La Corte di Cassazione afferma il principio di diritto sopra enunciato e respinge la tesi del ricorrente, secondo cui la valutazione circa la sussistenza di “eccessivo squilibrio” andrebbe condotta ex post, completato il “ciclo produttivo” della singola impresa, e senza dunque considerare l’elevato sbilanciamento verso i mezzi altrui che caratterizza talune intraprese specie in fase di start up. La tesi, oltre che ad essere priva di appiglio letterale e contraria con la ratio della norma (che appunto vuole contrastare o comunque disciplinare in modo deteriore per il socio erogante il finanziamento effettuato in situazione di sottocapitalizzazione), confligge con la natura sostanziale della postergazione. Infatti, come affermato già da Cass. 12994/2019, la postergazione è fenomeno che incide sui termini di esecuzione del rapporto negoziale, determinando l’inesigibilità temporanea del credito da restituzione del socio, nonché – viene precisato in questa sede dalla Corte – l’inapplicazione della norma dell’art. 1282 c.c.. L’organo amministrativo della società cui è richiesta la restituzione alla scadenza contrattualmente pattuita deve dunque essere in grado di valutare se la restituzione, per il momento in cui il finanziamento è stato concesso, è o meno esigibile.

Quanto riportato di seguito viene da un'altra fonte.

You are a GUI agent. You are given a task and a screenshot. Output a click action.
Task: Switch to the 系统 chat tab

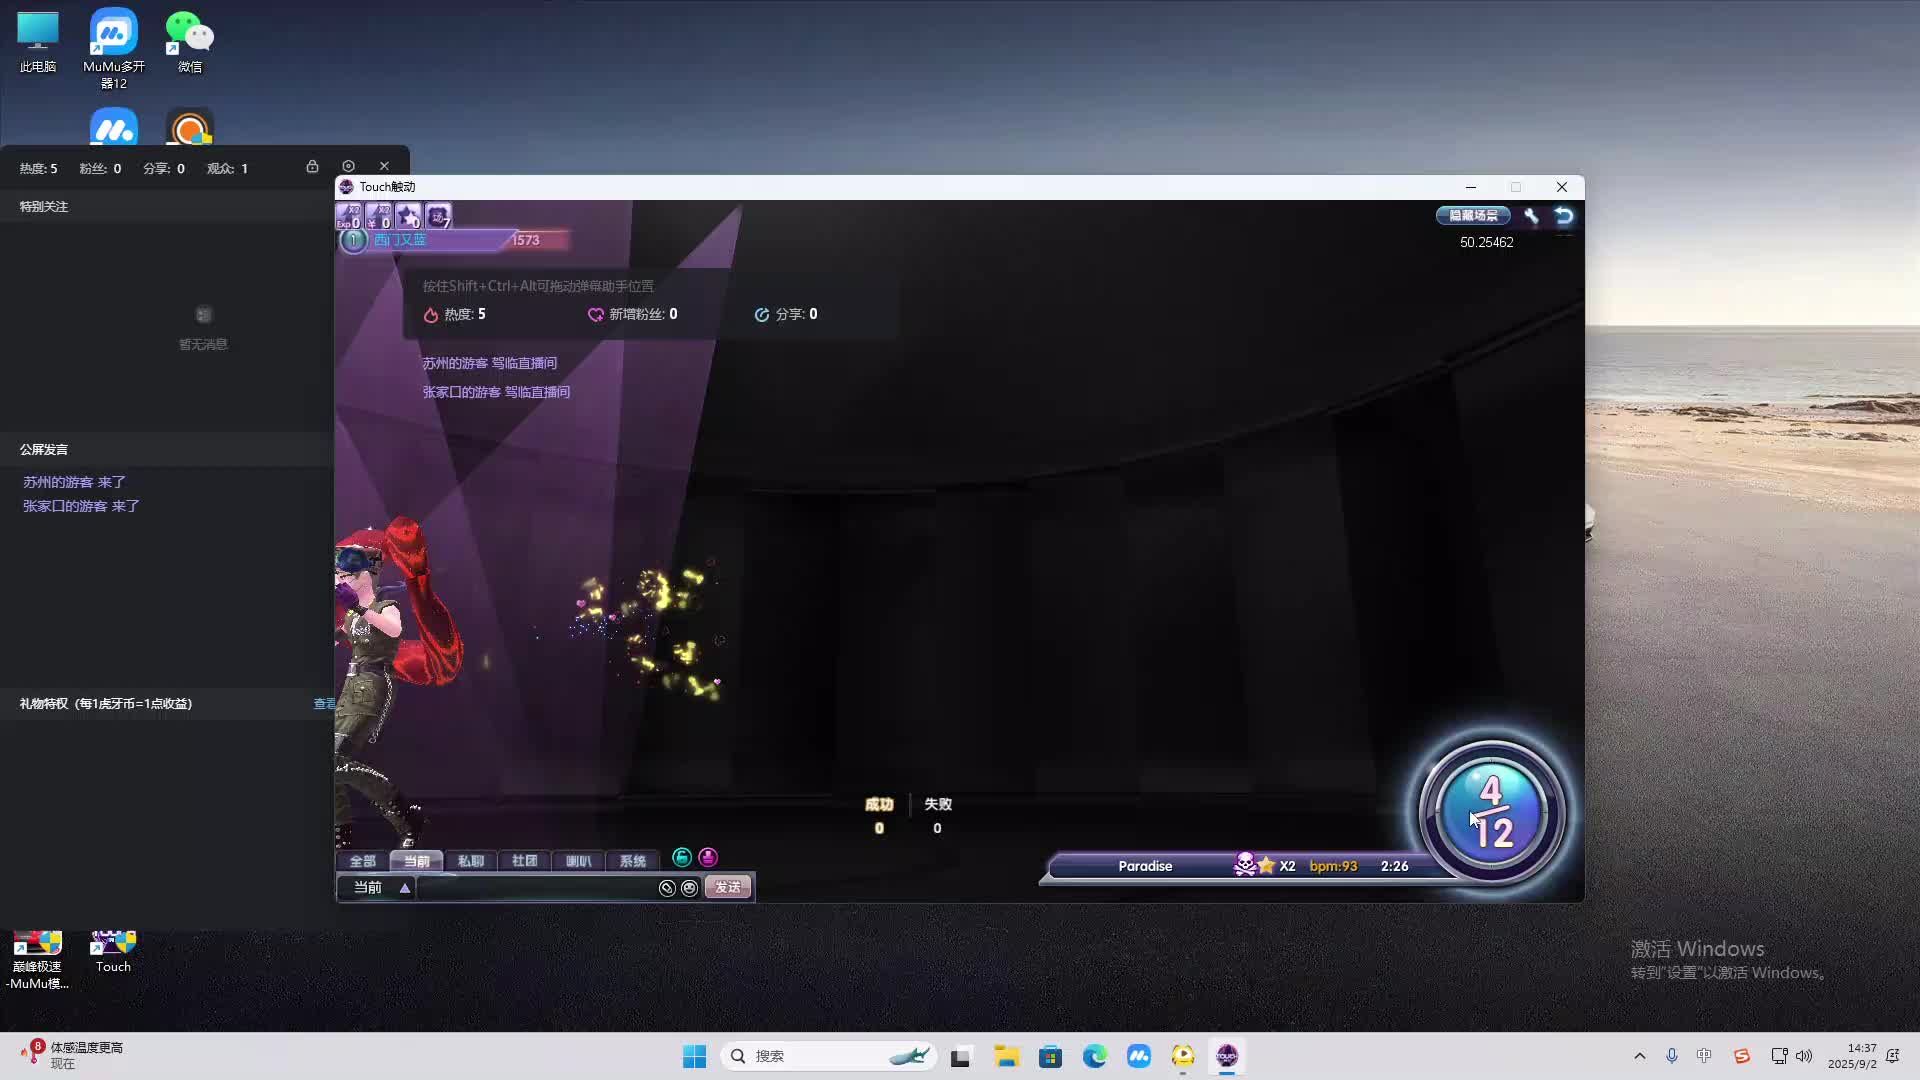[632, 861]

La Corte precisa anche che la valutazione di squilibrio non è suscettibile di essere rimossa da fatti successivi, come nuovi apporti del medesimo socio a titolo di capitale di rischio, che potranno semmai riportare la società verso l’equilibrio facendo dunque venire meno quella temporanea inesigibilità determinata dall’art. 2467, comma 1, c.c. (“dovendosi ritenere realizzata una situazione di soddisfazione, sia pure “astratta”, dei creditori esterni e dunque esistente uno status di regolare esigibilità” nelle parole di Cass. 12994/2019).